How about Google and it's subsidiary, the NSA?


----------



## Canon Rumors Guy (Jan 9, 2018)

YuengLinger said:


> How about Google and it's subsidiary, the NSA?



Shots fired!

Sadly, I'm a few hundred million short.


----------



## Quackator (Jan 9, 2018)

Sabotaging the app, trying to force users into 
mandatory accounts and demanding access to
user content made them impossible to buy and 
use.

They turned their products into spying tools with
guaranteed breach of privacy against their users.

Their demise is well deserved.


----------



## Chris Charles (Jan 9, 2018)

When that marketing genius replaced the best-in-class 'GoPro' app with pathetic 'Capture' app was when I moved on. An action cam that has to be logged in to the GoPro website to use the app???
A company that places its future in the hands of someone who hasn't used their product is not deserving of any future.


----------



## Don Haines (Jan 9, 2018)

Chris Charles said:


> When that marketing genius replaced the best-in-class 'GoPro' app with pathetic 'Capture' app was when I moved on. An action cam that has to be logged in to the GoPro website to use the app???
> A company that places its future in the hands of someone who hasn't used their product is not deserving of any future.



Yes! An action cam, but only where there is WiFi, sucks!

And the people who re-designed the ap to get rid of most of the functionality, should be fired!


----------



## ethanz (Jan 9, 2018)

Canon Rumors said:


> YuengLinger said:
> 
> 
> > How about Google and it's subsidiary, the NSA?
> ...



Watch out CR Guy! This site is probably now on some watch list from the NSA / Google.


----------



## Don Haines (Jan 9, 2018)

s66 said:


> I gave up on them for two reasons:
> 
> Constant overheating of the device after which it starts to act up till it refuses to work for a while, even when using the open frames it still does it, making the entire thing useless for anything but short duration use.
> An "app" not even with the effort to start it up.
> Probably should sell the stuff gathering dust while they still exist.

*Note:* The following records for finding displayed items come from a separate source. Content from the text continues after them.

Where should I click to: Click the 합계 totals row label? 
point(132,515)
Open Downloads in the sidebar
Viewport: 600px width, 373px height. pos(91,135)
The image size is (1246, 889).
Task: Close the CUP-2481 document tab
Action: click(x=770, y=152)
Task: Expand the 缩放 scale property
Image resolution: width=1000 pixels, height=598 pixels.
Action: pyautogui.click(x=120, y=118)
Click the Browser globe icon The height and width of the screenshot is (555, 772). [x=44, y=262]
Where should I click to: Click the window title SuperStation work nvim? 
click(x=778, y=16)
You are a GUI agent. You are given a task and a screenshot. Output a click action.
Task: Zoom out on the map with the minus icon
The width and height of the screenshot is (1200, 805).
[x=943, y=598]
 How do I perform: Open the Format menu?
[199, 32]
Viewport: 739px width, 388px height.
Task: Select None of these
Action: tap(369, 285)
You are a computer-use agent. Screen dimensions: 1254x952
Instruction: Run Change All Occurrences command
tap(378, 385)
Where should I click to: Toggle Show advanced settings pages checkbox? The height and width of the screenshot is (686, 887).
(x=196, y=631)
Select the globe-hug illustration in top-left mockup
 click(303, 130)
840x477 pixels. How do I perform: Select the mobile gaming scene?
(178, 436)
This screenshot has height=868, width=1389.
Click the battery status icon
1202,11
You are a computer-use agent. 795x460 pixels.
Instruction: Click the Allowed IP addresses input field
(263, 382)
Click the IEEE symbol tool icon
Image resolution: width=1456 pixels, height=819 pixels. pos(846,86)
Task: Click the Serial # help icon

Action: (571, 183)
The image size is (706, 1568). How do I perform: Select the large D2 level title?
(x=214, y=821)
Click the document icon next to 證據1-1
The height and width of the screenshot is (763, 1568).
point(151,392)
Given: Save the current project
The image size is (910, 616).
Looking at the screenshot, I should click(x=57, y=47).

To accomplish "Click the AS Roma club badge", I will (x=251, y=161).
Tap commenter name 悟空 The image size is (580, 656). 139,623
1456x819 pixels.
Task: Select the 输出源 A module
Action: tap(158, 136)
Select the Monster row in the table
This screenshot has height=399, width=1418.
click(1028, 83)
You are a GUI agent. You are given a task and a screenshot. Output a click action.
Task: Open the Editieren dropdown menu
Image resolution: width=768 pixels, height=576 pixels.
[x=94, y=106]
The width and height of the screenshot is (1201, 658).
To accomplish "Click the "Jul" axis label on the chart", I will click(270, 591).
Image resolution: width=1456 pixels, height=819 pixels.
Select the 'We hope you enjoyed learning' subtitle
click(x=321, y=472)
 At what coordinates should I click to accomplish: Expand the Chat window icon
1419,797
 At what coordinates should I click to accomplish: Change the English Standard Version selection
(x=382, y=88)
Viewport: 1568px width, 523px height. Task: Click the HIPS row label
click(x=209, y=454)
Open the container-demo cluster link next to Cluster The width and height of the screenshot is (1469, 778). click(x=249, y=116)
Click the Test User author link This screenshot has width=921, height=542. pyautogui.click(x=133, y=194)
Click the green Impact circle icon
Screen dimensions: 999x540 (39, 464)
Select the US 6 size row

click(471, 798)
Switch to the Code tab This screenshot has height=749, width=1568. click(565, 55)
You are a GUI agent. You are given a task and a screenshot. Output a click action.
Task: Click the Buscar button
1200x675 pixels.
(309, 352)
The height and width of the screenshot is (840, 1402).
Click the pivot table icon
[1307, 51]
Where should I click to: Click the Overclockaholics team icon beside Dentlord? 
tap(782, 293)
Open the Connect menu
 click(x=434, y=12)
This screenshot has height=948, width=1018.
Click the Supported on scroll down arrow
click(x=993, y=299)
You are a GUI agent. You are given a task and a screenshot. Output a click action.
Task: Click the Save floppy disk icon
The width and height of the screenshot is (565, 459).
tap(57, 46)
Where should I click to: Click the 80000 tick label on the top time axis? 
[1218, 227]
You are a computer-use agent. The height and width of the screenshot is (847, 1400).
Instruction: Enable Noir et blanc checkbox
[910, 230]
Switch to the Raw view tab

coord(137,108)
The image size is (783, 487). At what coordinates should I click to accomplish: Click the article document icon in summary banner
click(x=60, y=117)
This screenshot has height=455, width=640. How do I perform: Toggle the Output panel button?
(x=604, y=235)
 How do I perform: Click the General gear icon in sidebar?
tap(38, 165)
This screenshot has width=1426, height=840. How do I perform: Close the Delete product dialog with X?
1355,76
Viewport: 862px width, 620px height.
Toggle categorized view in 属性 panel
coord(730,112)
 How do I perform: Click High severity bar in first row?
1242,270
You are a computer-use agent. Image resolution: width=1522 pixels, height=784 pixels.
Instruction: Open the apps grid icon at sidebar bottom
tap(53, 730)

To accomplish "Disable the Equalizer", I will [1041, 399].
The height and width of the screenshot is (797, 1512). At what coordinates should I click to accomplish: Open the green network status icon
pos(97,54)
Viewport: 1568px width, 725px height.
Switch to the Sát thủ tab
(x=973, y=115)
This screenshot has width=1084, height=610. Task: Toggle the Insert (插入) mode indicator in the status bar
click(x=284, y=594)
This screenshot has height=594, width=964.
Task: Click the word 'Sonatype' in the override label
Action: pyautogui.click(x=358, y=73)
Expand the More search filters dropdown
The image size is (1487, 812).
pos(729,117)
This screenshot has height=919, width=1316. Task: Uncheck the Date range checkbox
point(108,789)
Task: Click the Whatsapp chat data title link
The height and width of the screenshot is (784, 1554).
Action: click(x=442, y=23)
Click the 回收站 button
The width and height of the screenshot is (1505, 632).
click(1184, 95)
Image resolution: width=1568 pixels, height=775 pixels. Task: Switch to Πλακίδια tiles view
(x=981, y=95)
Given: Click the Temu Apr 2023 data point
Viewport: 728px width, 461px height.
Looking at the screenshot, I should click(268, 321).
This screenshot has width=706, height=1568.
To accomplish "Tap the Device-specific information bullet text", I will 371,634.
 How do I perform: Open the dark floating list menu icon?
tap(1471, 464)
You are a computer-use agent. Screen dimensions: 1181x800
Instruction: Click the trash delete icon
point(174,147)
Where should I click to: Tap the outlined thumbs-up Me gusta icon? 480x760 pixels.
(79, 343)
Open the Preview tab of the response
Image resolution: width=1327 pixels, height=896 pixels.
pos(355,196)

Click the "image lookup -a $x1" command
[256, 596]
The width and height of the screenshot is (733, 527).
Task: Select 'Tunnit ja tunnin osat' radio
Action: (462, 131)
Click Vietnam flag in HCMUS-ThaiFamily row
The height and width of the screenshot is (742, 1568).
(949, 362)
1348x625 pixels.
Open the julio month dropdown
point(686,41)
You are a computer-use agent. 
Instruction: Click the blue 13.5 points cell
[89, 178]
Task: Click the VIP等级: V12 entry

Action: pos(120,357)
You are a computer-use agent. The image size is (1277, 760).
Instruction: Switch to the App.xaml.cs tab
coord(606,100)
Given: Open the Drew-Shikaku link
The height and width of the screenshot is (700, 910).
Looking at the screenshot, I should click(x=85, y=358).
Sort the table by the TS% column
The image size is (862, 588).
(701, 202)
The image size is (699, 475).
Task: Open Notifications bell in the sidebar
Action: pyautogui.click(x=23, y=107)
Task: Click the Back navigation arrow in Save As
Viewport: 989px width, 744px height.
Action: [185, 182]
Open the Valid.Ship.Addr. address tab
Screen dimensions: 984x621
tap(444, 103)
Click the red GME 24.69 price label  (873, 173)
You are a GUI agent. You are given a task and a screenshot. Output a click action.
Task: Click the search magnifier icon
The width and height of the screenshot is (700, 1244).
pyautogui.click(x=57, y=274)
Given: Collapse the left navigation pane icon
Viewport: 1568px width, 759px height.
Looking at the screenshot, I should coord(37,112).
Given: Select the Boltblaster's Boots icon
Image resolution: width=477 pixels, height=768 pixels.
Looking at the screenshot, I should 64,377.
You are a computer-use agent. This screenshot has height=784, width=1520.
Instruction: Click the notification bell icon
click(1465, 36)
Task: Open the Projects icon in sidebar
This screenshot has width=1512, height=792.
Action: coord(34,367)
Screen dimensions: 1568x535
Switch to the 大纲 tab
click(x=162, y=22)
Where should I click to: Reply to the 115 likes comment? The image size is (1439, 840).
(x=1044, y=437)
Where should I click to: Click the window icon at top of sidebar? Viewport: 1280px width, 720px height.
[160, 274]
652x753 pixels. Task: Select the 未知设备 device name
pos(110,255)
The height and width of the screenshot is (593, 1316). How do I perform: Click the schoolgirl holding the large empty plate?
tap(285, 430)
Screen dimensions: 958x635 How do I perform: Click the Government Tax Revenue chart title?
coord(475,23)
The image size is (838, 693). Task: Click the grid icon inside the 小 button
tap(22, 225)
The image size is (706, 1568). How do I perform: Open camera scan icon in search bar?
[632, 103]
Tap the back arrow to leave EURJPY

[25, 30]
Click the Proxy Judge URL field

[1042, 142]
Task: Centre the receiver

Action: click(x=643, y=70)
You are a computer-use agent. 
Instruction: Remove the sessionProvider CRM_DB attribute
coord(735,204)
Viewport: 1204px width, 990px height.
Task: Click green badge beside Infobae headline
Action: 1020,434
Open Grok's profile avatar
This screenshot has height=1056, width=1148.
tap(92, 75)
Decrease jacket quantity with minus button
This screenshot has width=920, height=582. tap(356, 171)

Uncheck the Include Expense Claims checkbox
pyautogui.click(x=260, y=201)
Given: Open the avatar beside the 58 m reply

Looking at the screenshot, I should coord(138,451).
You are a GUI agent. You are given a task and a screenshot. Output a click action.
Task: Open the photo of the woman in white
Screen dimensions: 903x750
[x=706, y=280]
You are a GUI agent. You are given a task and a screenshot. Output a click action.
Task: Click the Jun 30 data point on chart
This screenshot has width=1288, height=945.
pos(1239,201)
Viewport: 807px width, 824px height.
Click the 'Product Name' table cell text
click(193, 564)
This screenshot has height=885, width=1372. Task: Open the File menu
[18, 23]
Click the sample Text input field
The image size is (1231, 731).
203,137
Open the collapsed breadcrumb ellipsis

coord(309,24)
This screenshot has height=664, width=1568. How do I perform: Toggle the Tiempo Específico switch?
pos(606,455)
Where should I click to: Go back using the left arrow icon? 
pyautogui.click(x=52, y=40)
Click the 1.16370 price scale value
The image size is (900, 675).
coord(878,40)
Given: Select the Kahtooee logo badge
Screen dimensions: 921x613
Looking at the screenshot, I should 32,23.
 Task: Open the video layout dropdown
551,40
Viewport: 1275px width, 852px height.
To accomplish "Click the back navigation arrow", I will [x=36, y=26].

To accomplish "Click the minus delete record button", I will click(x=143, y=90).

Overheating? INCONCEIVABLE!

I found that I had to make a cardboard sun shade to keep it running outside on a sunny day, and if it was a hot day, even that would not work.....

BTW, Welcome to CR!


----------



## Hector1970 (Jan 9, 2018)

I have three of them, the original, three and five.
GoPro were good in their time in terms of image quality but was always going to be limited by its size to what sensor it had. It could never been a zoom really (except electronically). It had to be wide angle so very distorted. Image stability came too late (my videos from years ago done by my kids running around with it are nauseous).
The apps were poor, having to connect was a dumb move.
The buttons were always fiddly so it needed a good App.
Battery life was poor - the device is too small to get around this.
The ended up with too many similar versions that were hard to distinguish between each other.
Once they got to the version without the case they ran completely out of ideas and didn't see drones coming. They really missed the boat with the drones. Karma was an example of how not to do things.
They were doing well at the time people started adding GoPro's to drones but didn't realise the future possibilities. I admire DJI for spotting the opportunity.
GoPro I think also started making only incremental improvements rather than staying well ahead of the opposition. The could have gone to something dramatic like HD at 1000 FPS or a 1 inch sensor
I'd say they don't have much of a future, their patents/technical knowledge might be worth something but the day of the action cam is past.


----------



## typer1998 (Jan 10, 2018)

Go Pro as a company is a mess.
The 2016 Karma drone fell out of the sky. Their 2017 Karma was better, but it too was heavy and it didn't have ANY sensors! Basically it was 2-3 years behind the competition. The Session series of cameras has TERRIBLE wind noise. Nothing can fix that. It's just a terrible design. The new Heros that don't have a case around them have the same problem. Read the reviews from customers on go pro's own website and it appears as if go pro is just ignoring them.
The videos they use to market their product, well, a video you shoot will look nothing like that. Low light performance is terrible. The mounts should be quick release, but they are a screw mount. Remember before Canon and Nikon had a bayonet mount? The engineering team is putting out a terrible product. The Karma engineering team should all be fired, oh wait, I think they were. I've had 3 go pros and find they have a very limited use. Basically when it's too wet to use my iPhone or I don't want to hold my iPhone since I'm using my hands for something else. For me this basically means when I mountain or road bike. Do you see a problem? There's no reason for me to upgrade every year or two or three, but my iPhone, well that's a different story. The Yi is better and a cheaper price point. go pro is *******...


----------



## gsealy (Jan 18, 2018)

When it first IPOed I told people on message boards to stay away from it or else get in, take a profit, and then get out quick. Many argued with me. Some poor person bought it at $93.70! It's what happens when you invest in 'cool' instead of 'smart.'


----------